Os protestos anti-governo, amplamente divulgados nas redes sociais, começaram de forma espontânea, um fato incomum no país - YAMIL LAGE / AFP
Os protestos anti-governo, amplamente divulgados nas redes sociais, começaram de forma espontânea, um fato incomum no país Imagem: YAMIL LAGE / AFP

Domitille Piron

Correspondente da RFI em Cuba

12/07/2021 09h53Atualizada em 12/07/2021 11h04

Cuba viveu um dia histórico nesse domingo (11). Manifestações inéditas aconteceram em todo o país. De Leste a Oeste, os cubanos protestaram aos gritos de "liberdade" e "abaixo a ditadura". Na ilha, dirigida pelo Partido Comunista há várias décadas, as manifestações são proibidas, mas nesse domingo a crise atual levou as pessoas a superarem as interdições e o medo.

Uma multidão ocupou o calçadão à beira-mar Malecón e as ruas de Havana. Muitos cubanos, indignados com a situação do país, participaram de uma manifestação pela primeira vez na vida. Nunca uma cena como esta foi vista antes no território comunista. Mas o medo permanece e todas as pessoas entrevistadas pela RFI pediram para não ser identificadas.

"Em quase todas as províncias e em várias cidades, as pessoas saíram às ruas porque estamos fartos de todos esses problemas e dessa crise. Os cubanos não aguentam mais!", relatou uma manifestante.

"Estamos passando fome"

"Queremos manifestar de maneira pacífica por nossa liberdade, mas a polícia reprime todo mundo que ousa protestar", reclama outro manifestante. "É a primeira vez que nos manifestamos e não será a última."

A crise, a fome, a epidemia de Covid-19 e o desejo de liberdade são os fatores que, acumulados, levaram os cubanos às ruas de todo o país. "Acabei de sair de uma fila por alimentos. Aqui, nós temos fome e há muita carência. Basta de repressão e de fome", esclarece outra participante do protesto. "Sempre nos calamos, nunca dizíamos nada, mas agora basta. As pessoas não aguentam mais", completa.

Repressão policial

Graças às redes sociais, os cubanos registram e divulgam os protestos e se sentem apoiados. Mas a polícia não se inibe e reprime os manifestantes. Cerca de 40 pessoas foram presas diante da correspondente da RFI. "O problema é que muitos policiais estão à paisana, infiltrados na manifestação. Veja como eles batem nas pessoas", aponta um participante.

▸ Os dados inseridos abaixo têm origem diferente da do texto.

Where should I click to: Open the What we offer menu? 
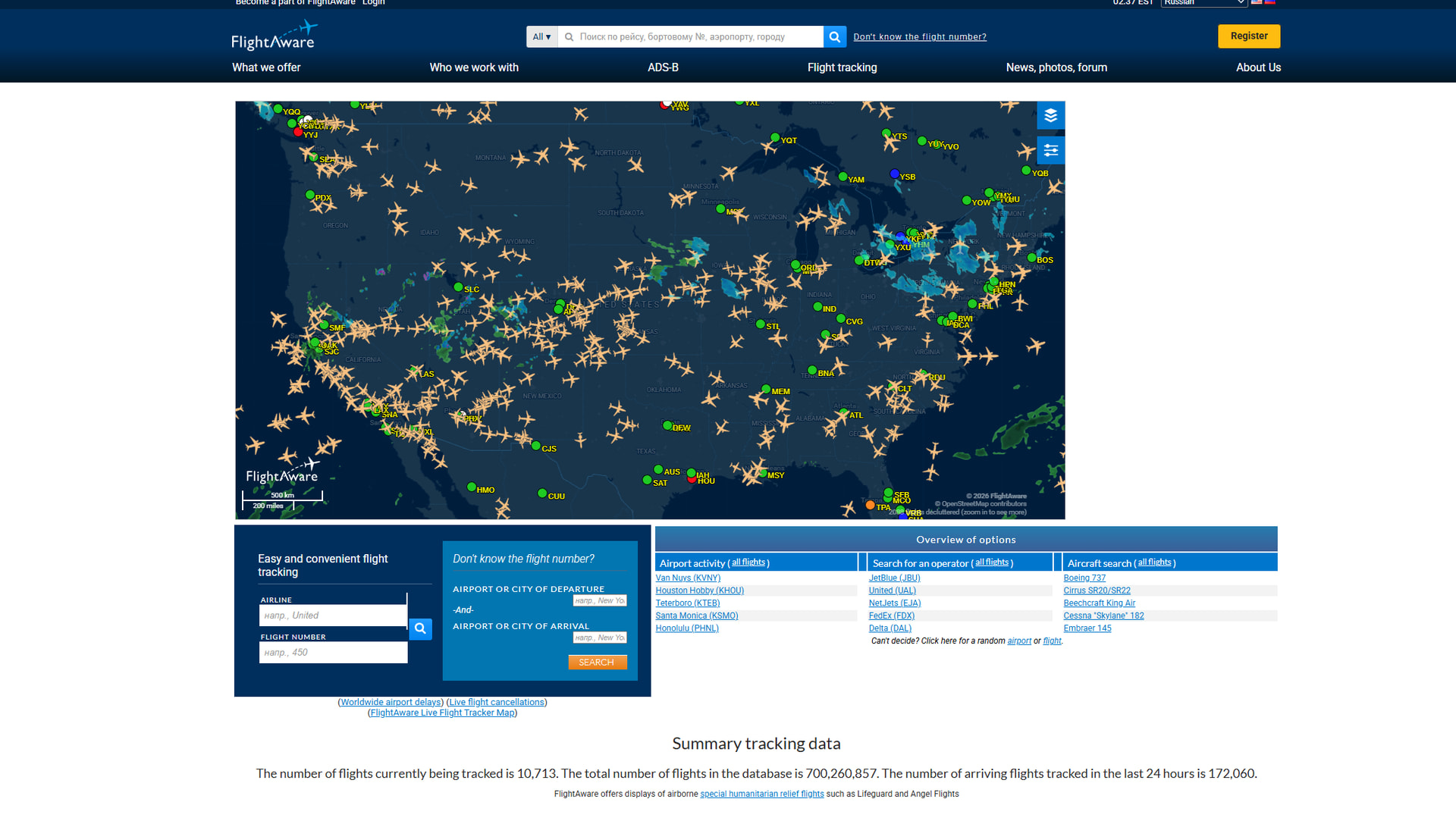266,67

Houve tumultos principalmente em Havana, onde as forças de ordem usaram gás lacrimogêneo, tiros para o alto e cacetetes para bater nos manifestantes. Vários carros da polícia foram depredados e muitos cubanos foram detidos.

Internet cortada

Segundo o site de jornalismo "Inventario", cerca de 40 manifestações foram realizadas em todo o país nesse domingo. A maioria delas foi transmitida ao vivo nas redes sociais. A internet móvel só chegou a Cuba no final de 2018 e hoje viabiliza um espaço importante para as reivindicações da sociedade civil. Por isso, o acesso à rede foi interrompido em grande parte do território a partir da tarde desse domingo.

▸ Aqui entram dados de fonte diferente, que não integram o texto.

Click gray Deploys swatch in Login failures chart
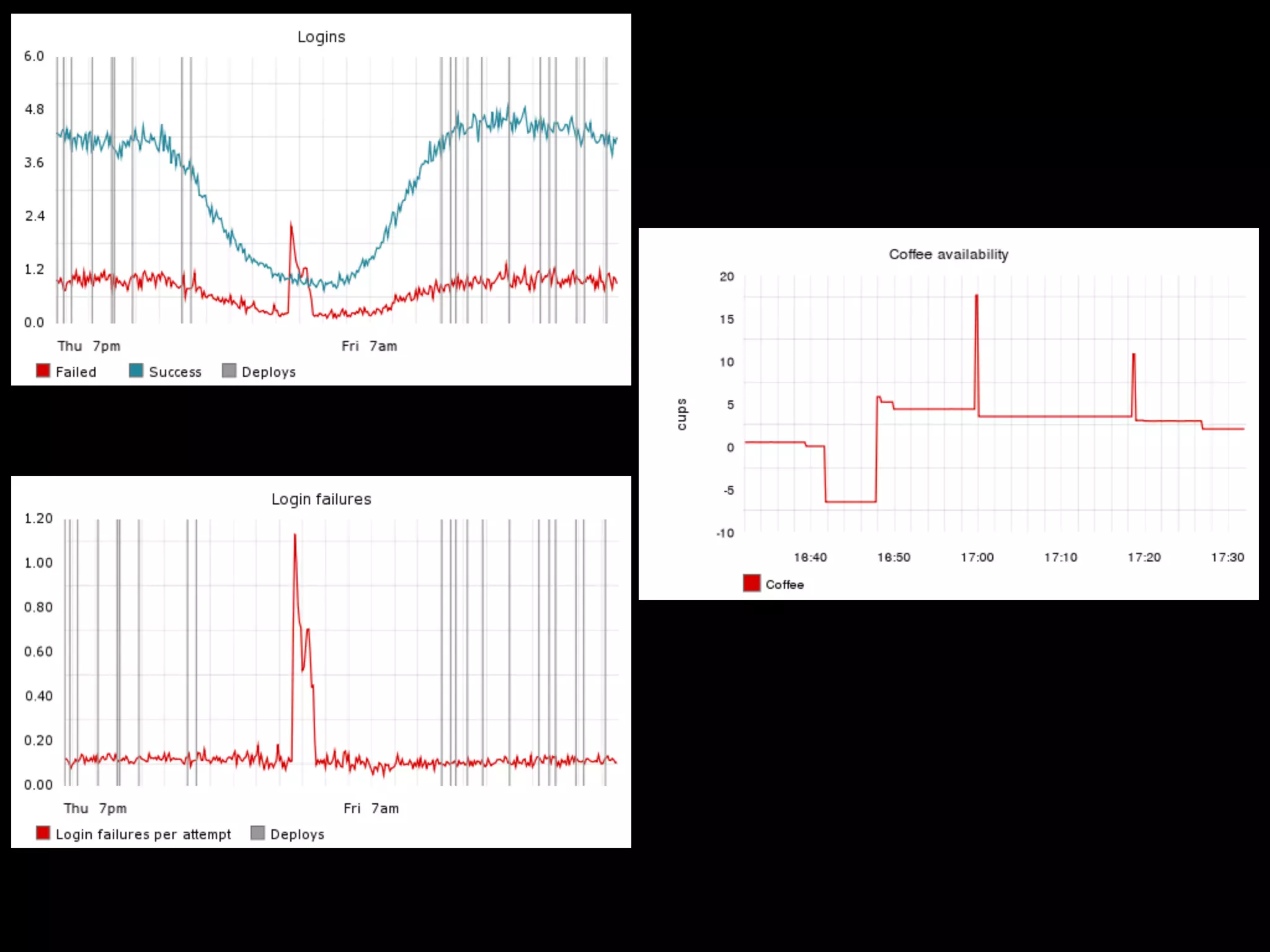1270x952 pixels. click(257, 833)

O presidente cubano Miguel Díaz-Canel em um discurso na televisão pediu "aos revolucionários para ir às ruas". Apesar de reconhecer algumas dificuldades no país, ele acusou o inimigo de sempre, os Estados Unidos, de serem os instigadores das manifestações.

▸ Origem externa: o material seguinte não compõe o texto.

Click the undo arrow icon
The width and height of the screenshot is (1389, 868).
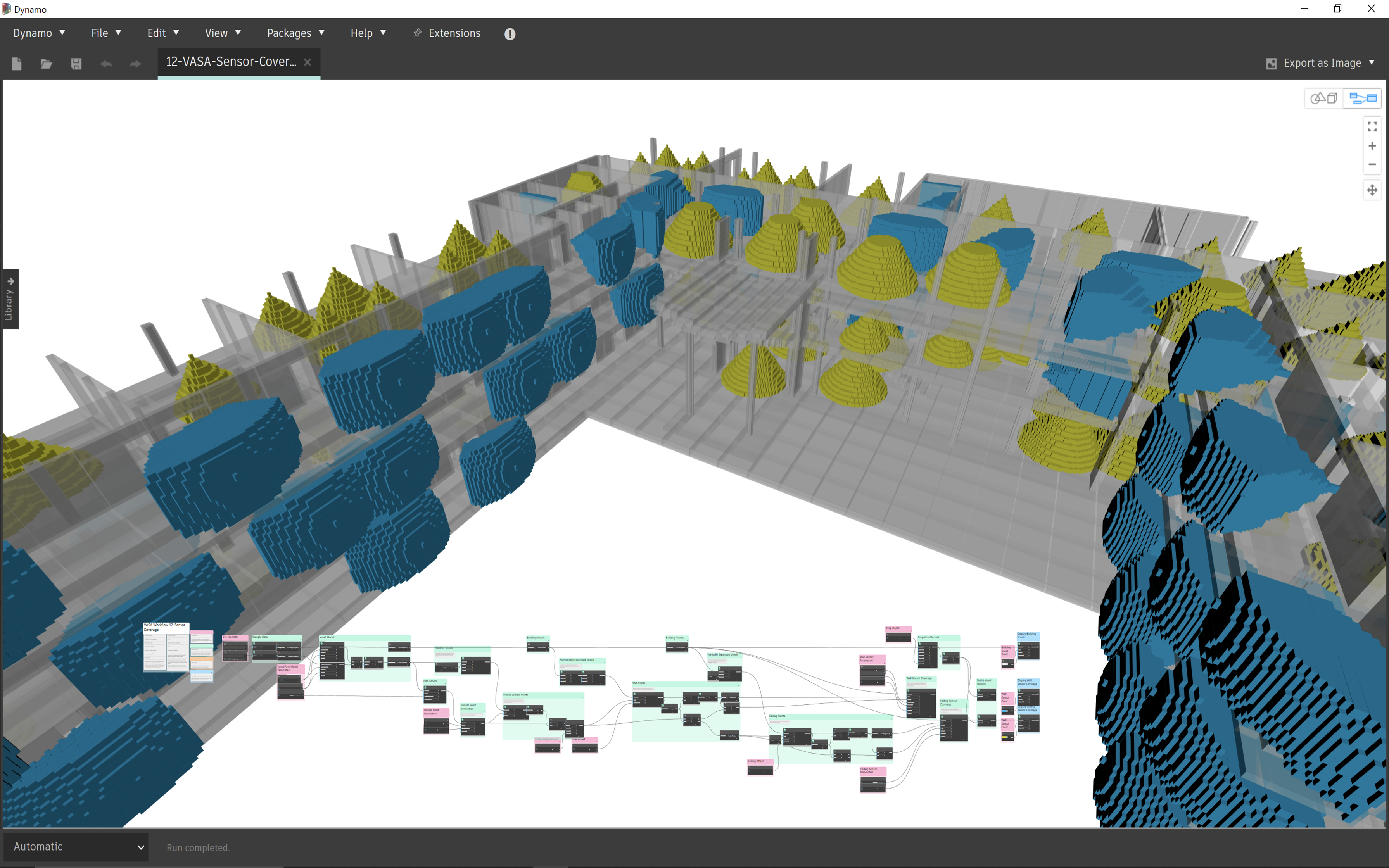pos(105,64)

"Vamos defender a Revolução Cubana a qualquer preço", bradou no Twitter o vice-ministro das Relações Exteriores, Gerardo Peñalver.

Alerta de Washington

Os Estados Unidos alertaram Cuba ontem sobre o uso desproporcional da violência contra os manifestantes.

"Reconhecemos o desejo legítimo da sociedade cubana por remédios, alimentos e liberdades fundamentais", tuitou o secretário-geral da Organização dos Estados Americanos (OEA), Luis Almagro. Ele completou o post condenando "o regime ditatorial cubano por convocar civis para reprimir quem exerce seu direito a manifestar".

Já a Rússia alertou nesta segunda-feira (12) contra qualquer "ingerência externa" em Cuba.